■ Task:
Extract the run of lines that starts at the top of the records below and ends at the line with "Given: Click the", keeping both ends and excluding pictures.

■ Saved entries:

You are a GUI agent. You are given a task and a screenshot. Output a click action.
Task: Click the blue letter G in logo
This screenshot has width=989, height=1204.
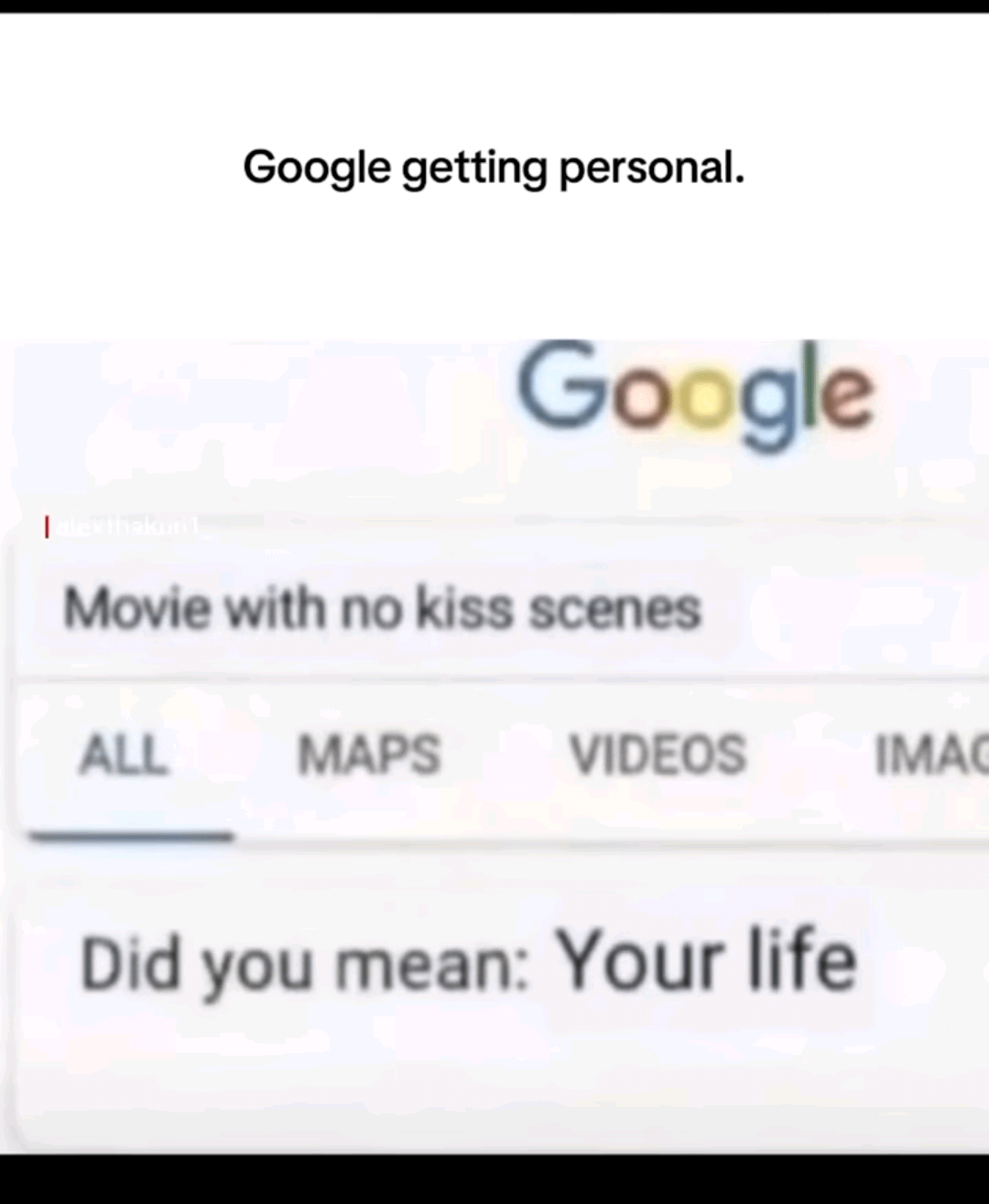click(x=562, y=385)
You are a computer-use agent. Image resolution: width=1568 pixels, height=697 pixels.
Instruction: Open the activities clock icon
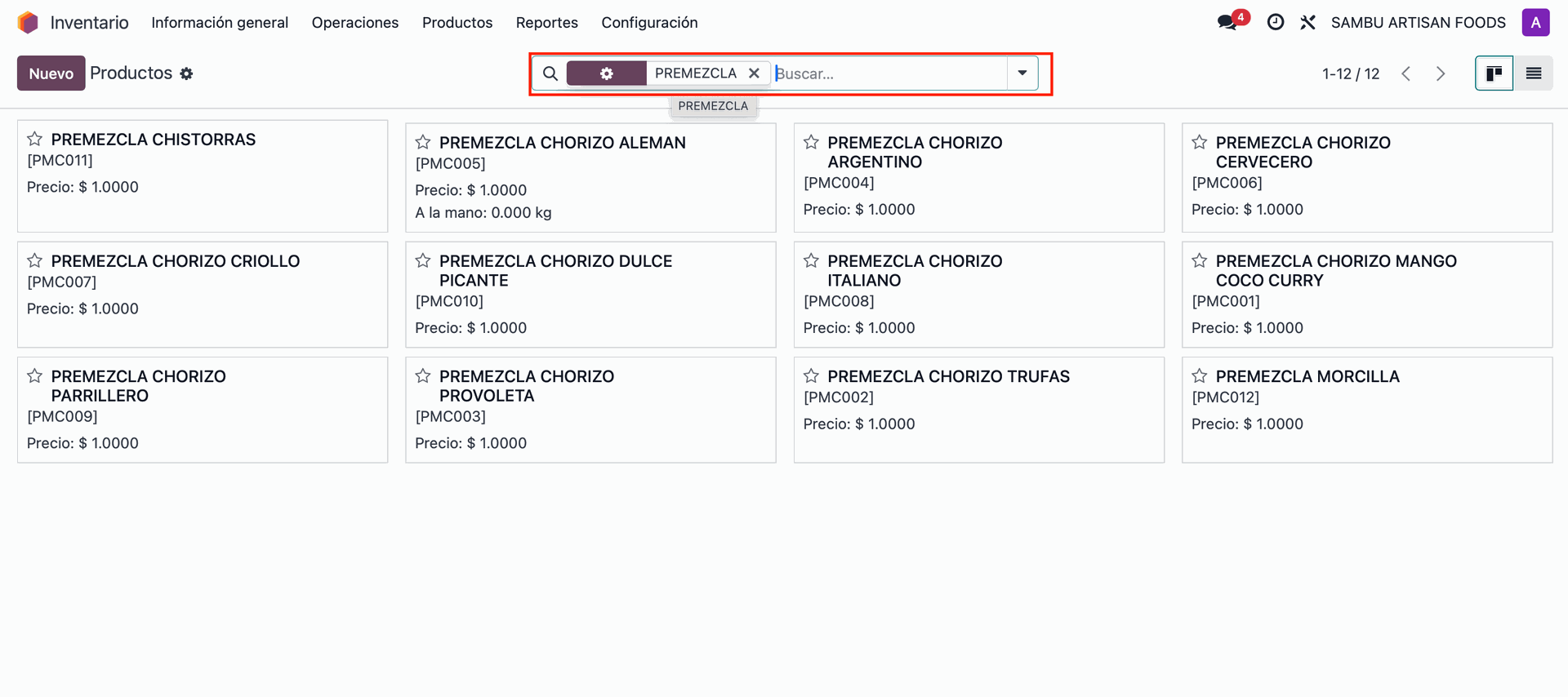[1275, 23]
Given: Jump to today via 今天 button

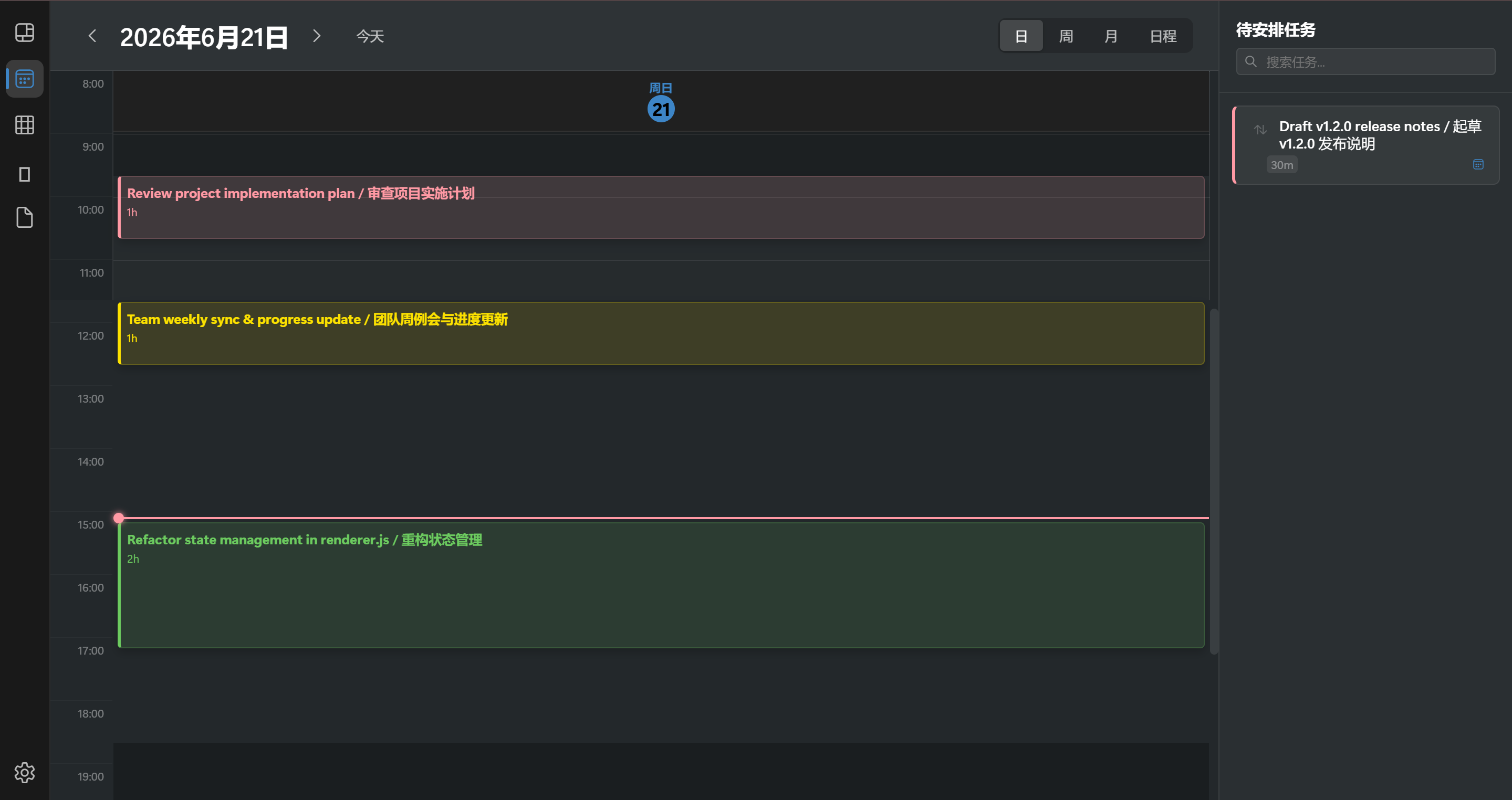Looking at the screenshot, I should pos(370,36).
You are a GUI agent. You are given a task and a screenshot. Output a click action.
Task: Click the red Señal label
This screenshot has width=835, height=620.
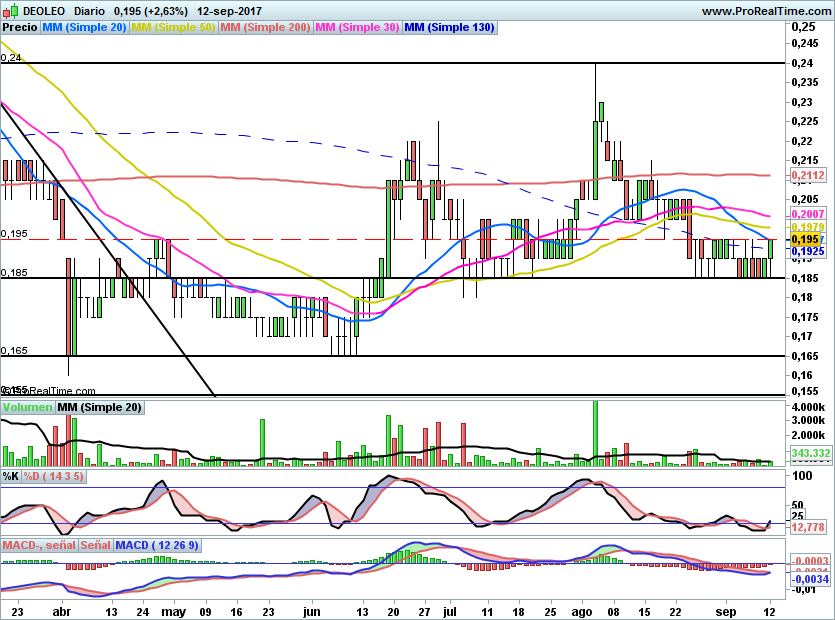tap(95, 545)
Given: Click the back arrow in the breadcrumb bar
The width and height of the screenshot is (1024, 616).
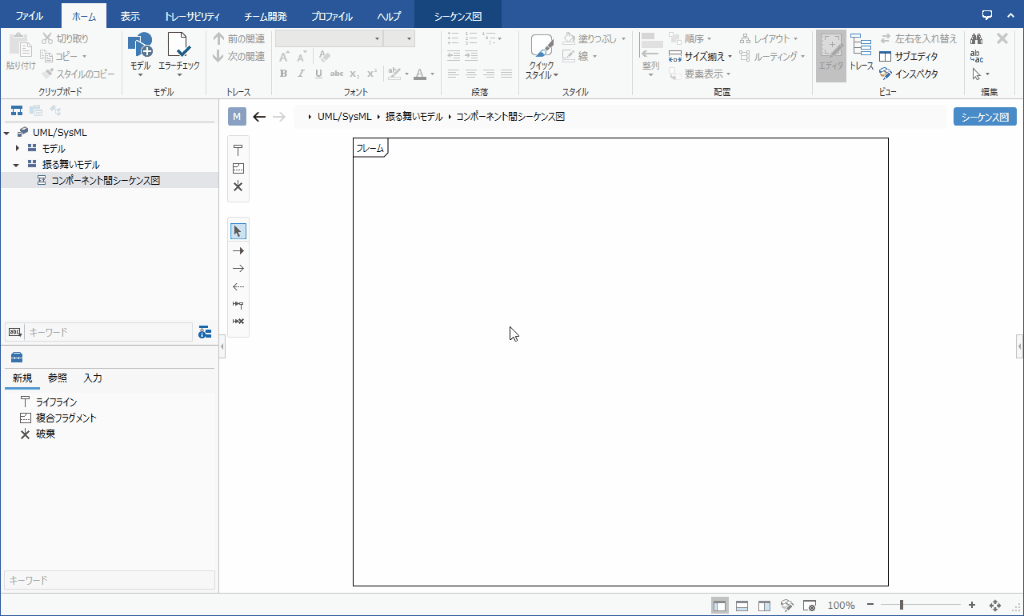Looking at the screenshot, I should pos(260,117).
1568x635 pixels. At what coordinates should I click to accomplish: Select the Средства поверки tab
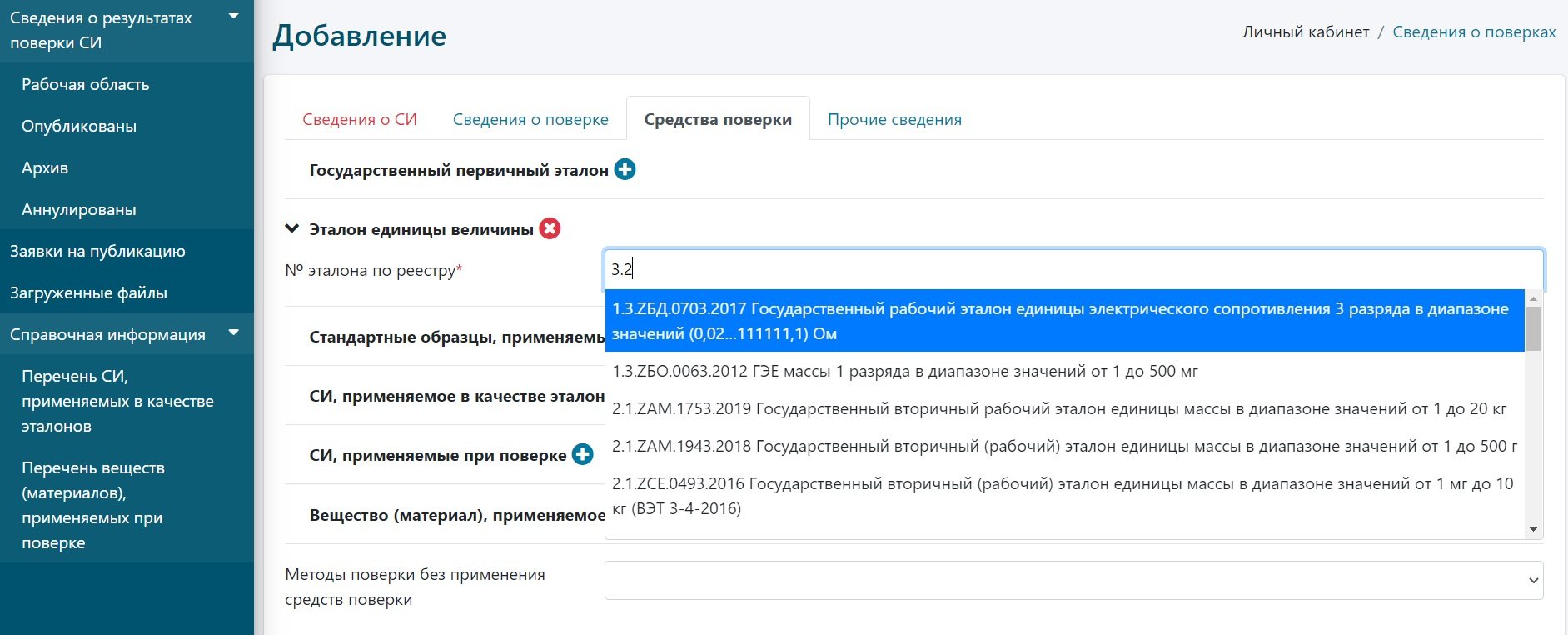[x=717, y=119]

■ Result of this exercise:
You are a GUI agent. You are given a task and a screenshot. Output a click action.
Task: Click the blue letter G in logo
This screenshot has width=989, height=1204.
click(x=562, y=385)
You are a computer-use agent. Image resolution: width=1568 pixels, height=697 pixels.
Instruction: Open the activities clock icon
[1275, 23]
Given: Jump to today via 今天 button

Looking at the screenshot, I should pos(370,36).
You are a GUI agent. You are given a task and a screenshot. Output a click action.
Task: Click the red Señal label
This screenshot has width=835, height=620.
tap(95, 545)
Given: Click the back arrow in the breadcrumb bar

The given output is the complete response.